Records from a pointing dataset
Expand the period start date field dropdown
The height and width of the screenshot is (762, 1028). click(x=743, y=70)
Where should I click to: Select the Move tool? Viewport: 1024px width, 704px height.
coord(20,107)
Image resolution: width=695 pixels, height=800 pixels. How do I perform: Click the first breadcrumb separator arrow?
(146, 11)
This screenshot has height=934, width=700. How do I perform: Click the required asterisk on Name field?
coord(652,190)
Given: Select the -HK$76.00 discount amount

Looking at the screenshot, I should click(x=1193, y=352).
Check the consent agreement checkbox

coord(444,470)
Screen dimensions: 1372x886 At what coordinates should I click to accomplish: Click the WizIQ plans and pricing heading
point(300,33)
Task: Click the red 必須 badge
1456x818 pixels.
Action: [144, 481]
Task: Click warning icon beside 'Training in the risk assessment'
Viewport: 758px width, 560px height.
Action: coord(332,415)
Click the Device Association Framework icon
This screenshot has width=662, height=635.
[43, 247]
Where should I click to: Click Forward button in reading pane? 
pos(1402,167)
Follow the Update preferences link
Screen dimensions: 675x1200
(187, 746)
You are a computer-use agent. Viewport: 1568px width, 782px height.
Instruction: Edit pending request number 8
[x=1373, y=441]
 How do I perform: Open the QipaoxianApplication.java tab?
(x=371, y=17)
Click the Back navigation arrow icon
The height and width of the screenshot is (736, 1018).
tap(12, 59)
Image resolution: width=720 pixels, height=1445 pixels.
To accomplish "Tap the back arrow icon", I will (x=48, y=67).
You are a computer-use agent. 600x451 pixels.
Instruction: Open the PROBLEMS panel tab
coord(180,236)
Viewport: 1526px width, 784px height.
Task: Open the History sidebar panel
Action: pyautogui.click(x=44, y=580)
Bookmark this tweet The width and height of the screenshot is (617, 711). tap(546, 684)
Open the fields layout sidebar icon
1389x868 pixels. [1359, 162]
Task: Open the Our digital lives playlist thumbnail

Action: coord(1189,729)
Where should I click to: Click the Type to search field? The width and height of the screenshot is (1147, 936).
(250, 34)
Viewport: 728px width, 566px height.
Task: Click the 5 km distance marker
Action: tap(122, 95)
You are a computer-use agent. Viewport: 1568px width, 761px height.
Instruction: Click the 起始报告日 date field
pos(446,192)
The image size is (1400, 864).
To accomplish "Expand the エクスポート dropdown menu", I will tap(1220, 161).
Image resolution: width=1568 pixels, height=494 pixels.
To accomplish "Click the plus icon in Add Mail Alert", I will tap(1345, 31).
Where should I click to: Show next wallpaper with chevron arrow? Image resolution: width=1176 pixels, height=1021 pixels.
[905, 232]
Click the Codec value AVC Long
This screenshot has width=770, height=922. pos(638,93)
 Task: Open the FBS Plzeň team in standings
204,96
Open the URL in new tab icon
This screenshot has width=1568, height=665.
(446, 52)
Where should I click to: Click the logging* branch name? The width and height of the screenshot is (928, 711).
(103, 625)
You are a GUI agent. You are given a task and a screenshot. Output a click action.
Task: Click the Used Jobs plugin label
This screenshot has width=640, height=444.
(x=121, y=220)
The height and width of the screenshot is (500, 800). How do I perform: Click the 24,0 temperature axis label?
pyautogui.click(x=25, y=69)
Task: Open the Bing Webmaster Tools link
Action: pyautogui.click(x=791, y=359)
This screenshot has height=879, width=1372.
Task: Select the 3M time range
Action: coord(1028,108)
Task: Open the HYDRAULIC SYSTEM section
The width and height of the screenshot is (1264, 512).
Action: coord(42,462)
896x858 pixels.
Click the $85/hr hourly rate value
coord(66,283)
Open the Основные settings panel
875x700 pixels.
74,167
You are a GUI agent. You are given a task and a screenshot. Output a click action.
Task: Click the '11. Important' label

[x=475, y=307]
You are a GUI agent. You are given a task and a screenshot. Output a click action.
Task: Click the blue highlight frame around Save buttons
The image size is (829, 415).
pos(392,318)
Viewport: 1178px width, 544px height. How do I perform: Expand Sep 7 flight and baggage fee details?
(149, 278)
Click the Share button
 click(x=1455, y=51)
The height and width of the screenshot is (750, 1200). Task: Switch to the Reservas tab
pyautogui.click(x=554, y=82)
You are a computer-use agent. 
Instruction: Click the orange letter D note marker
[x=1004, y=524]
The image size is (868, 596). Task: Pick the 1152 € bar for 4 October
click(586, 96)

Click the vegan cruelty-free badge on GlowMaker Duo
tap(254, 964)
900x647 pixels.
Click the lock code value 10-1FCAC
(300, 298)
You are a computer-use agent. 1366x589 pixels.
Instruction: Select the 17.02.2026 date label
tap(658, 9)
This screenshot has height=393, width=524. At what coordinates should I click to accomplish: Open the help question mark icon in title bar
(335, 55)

Exercise details:
How many lines of the records above contain the word "Expand"? Case counts. Give the number and nothing else.

Written answer:
3